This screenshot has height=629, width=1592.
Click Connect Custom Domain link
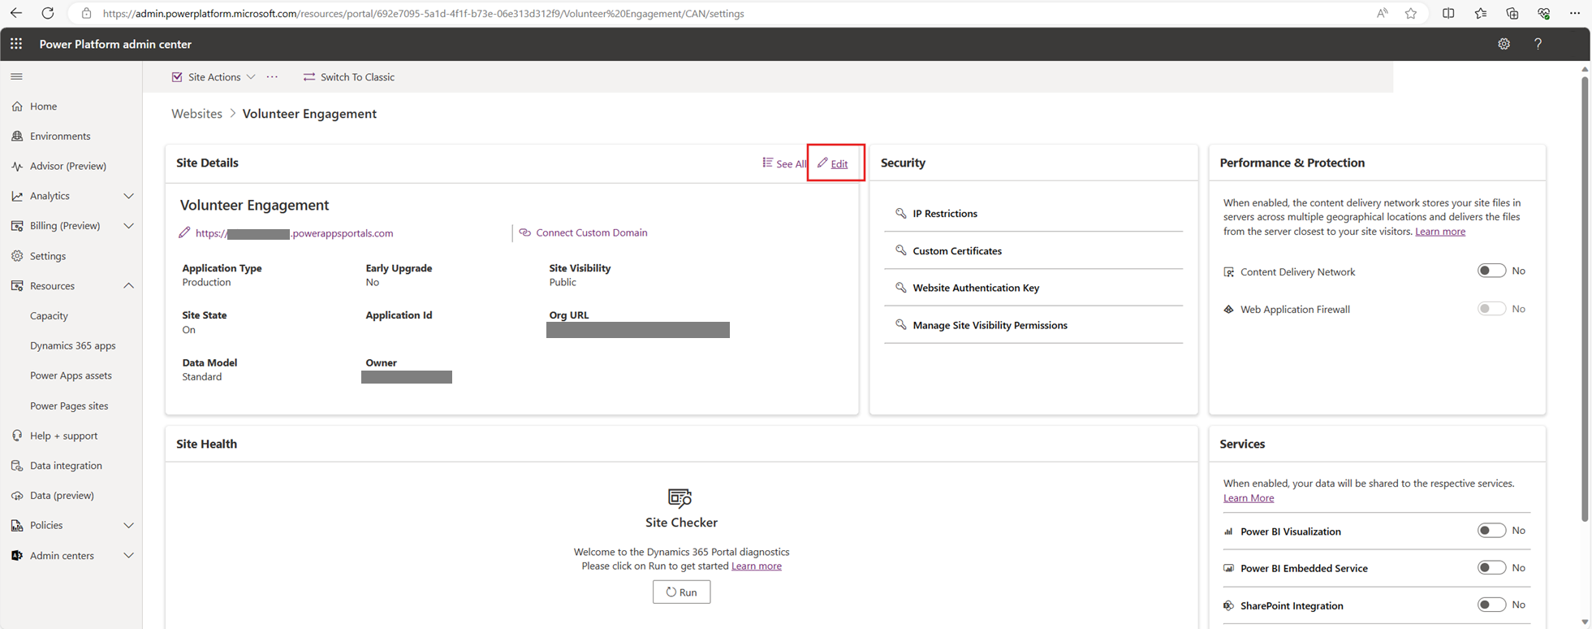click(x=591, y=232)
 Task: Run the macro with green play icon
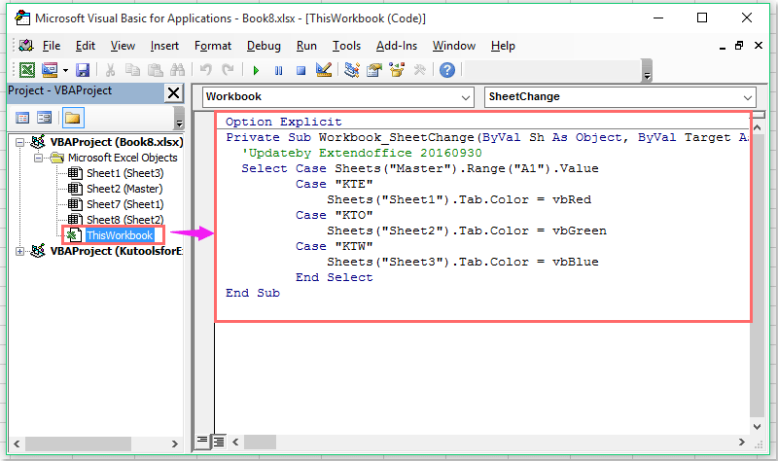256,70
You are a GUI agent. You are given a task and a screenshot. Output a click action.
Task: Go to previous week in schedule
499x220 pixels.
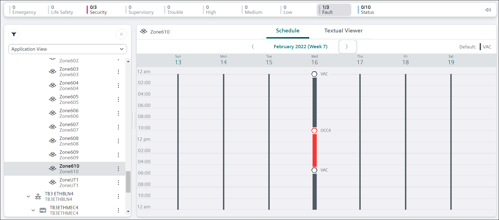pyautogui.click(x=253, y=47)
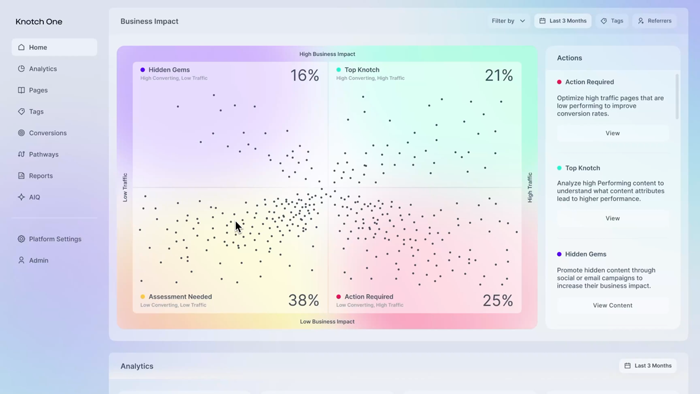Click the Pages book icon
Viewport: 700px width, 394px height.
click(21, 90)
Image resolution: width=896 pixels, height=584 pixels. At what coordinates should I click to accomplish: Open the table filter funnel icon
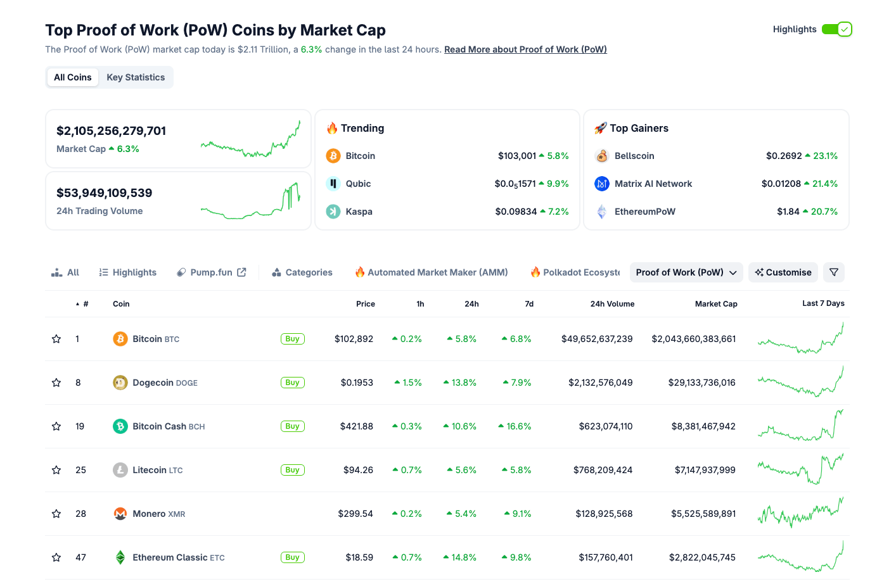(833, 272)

◇ ◇ ◇ ◇ ◇ ◇ ◇

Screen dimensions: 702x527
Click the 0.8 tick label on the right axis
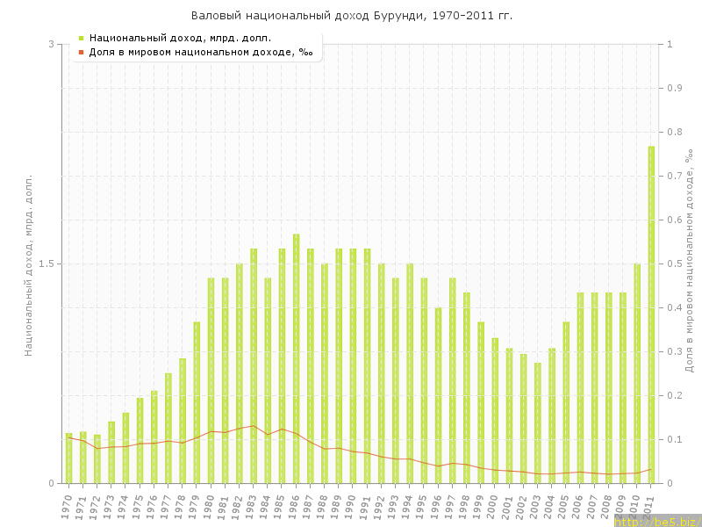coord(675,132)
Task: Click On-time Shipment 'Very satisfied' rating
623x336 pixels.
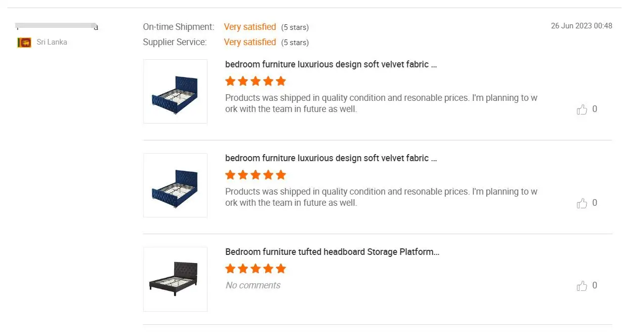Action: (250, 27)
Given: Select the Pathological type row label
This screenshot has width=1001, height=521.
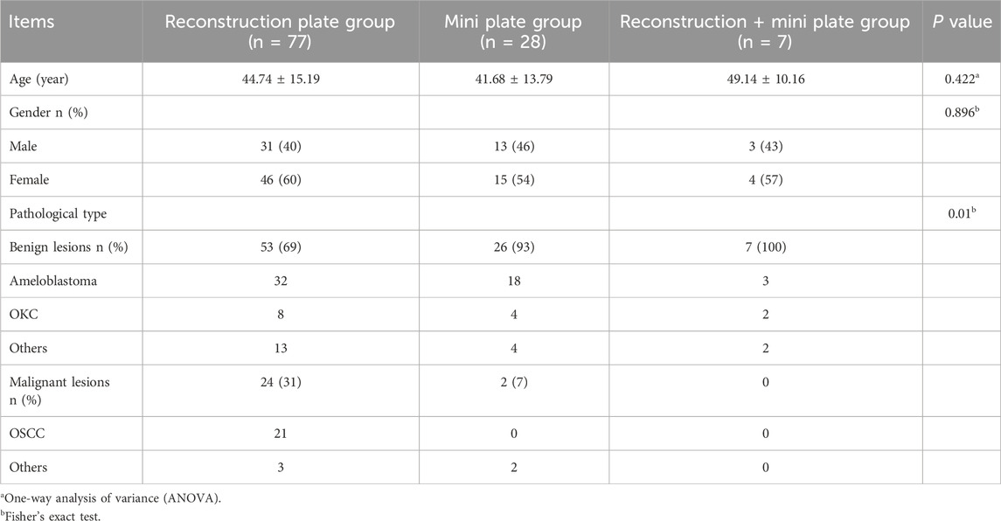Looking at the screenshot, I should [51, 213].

◇ ◇ ◇ ◇ ◇ ◇ ◇

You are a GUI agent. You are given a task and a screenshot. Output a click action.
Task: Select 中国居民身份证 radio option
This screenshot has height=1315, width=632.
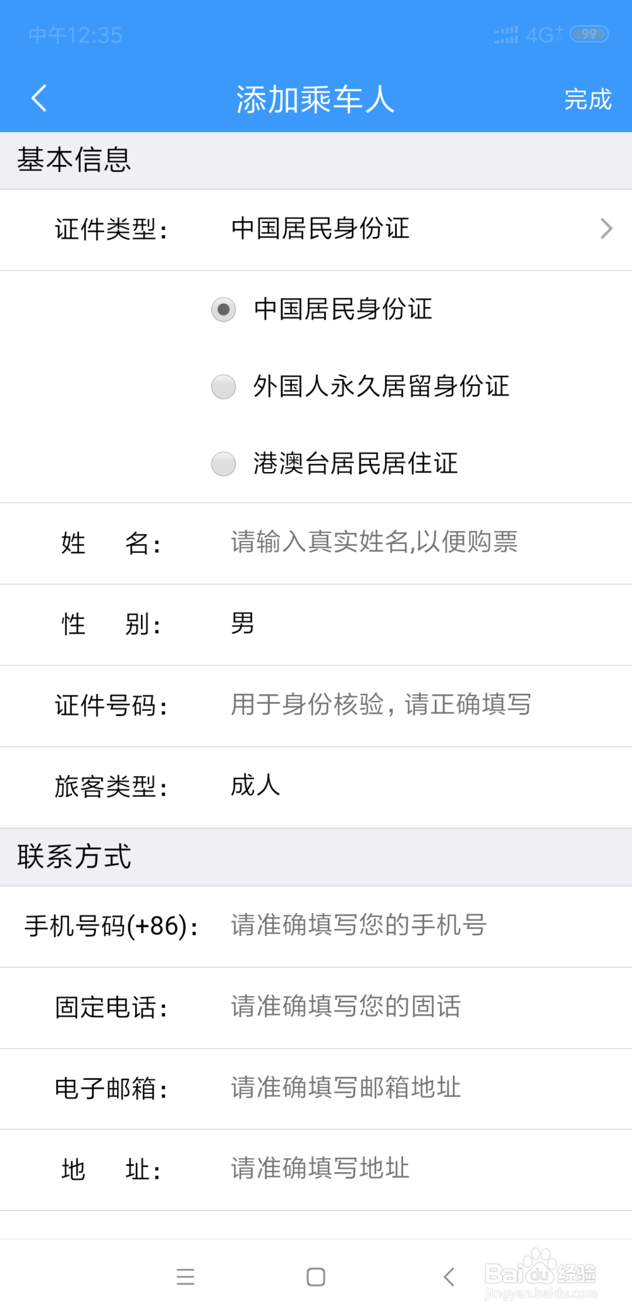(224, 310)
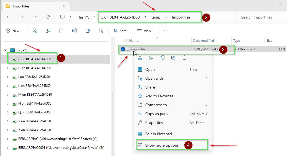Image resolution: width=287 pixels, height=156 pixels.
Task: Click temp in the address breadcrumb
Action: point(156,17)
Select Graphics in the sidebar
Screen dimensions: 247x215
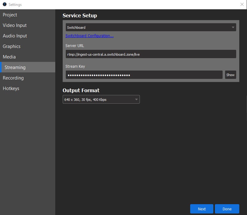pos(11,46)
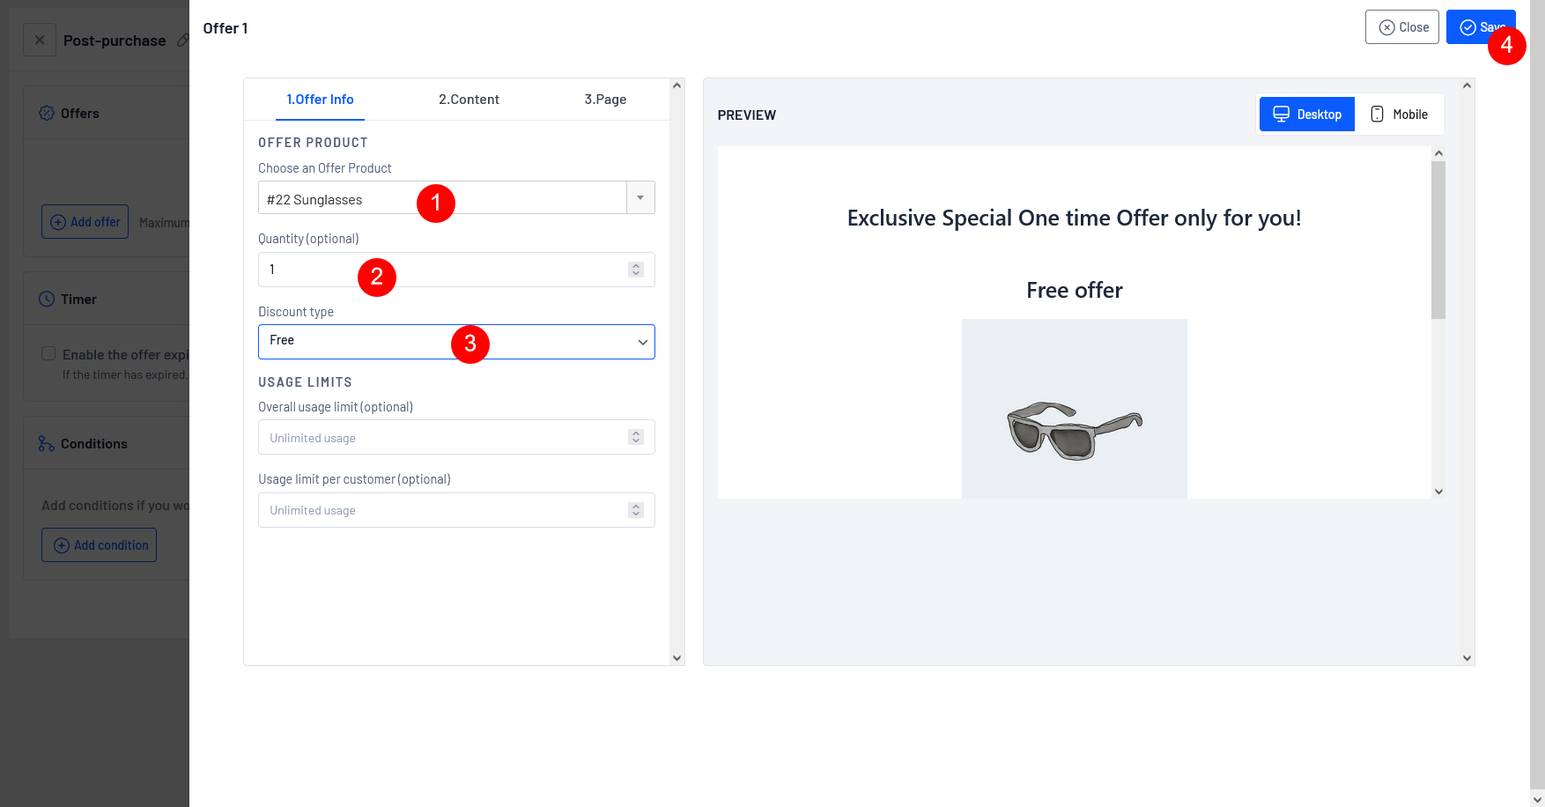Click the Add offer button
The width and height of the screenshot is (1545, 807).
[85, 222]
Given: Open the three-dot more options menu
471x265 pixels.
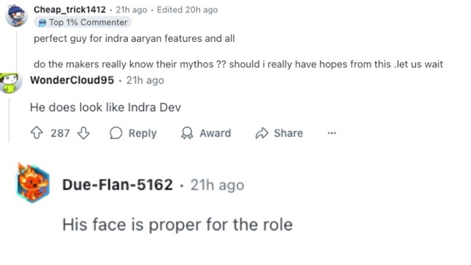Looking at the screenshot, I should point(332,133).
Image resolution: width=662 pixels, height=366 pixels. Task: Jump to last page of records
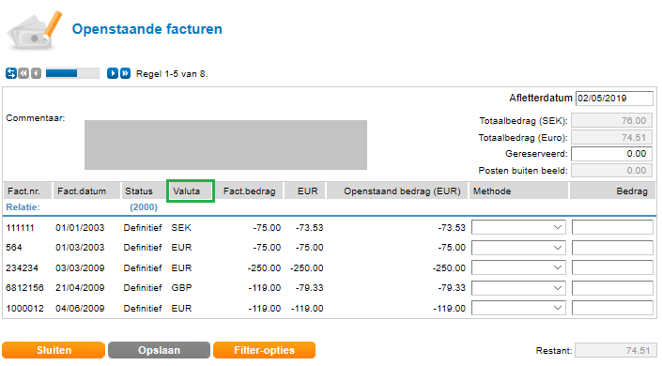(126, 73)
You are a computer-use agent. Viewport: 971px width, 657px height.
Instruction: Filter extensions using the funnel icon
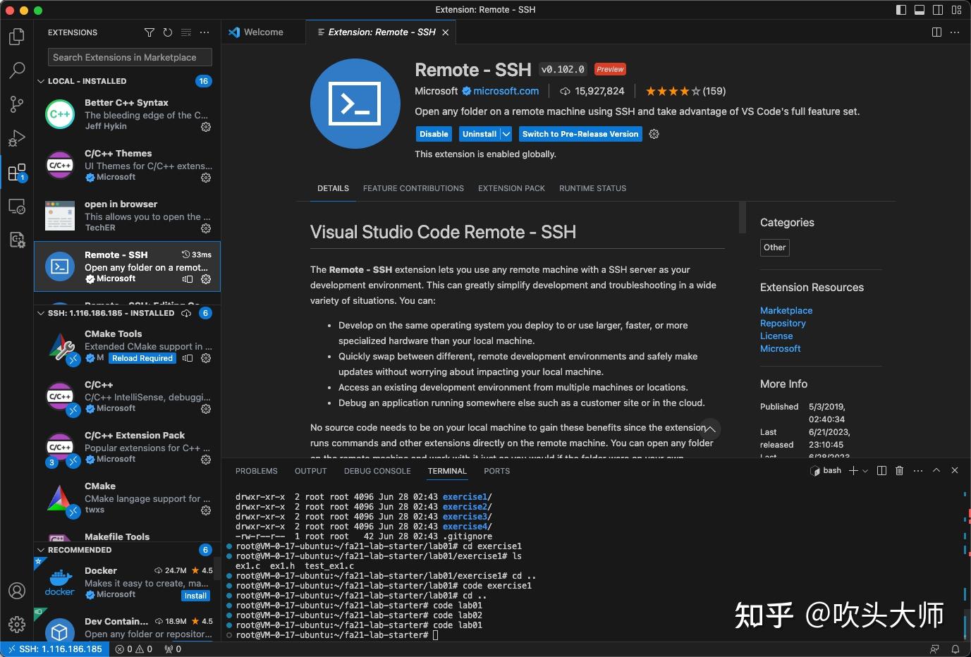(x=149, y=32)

◇ ◇ ◇ ◇ ◇ ◇ ◇

(WHAT YOU HAVE TO DO): Range to print from the listing above: from the line with "Task: Select 中国居民身份证 radio option" up to and including the line with "Given: Open the three-dot more options menu". Please print those lines exactly, with no pictures and nothing more.

(PROBLEM SOLUTION):
Task: Select 中国居民身份证 radio option
This screenshot has height=1315, width=632.
(224, 310)
Image resolution: width=287 pixels, height=156 pixels.
Task: Click temp in the address breadcrumb
Action: point(156,17)
Select Graphics in the sidebar
Screen dimensions: 247x215
pos(11,46)
Click the Add offer button
The width and height of the screenshot is (1545, 807).
[85, 222]
Given: Open the three-dot more options menu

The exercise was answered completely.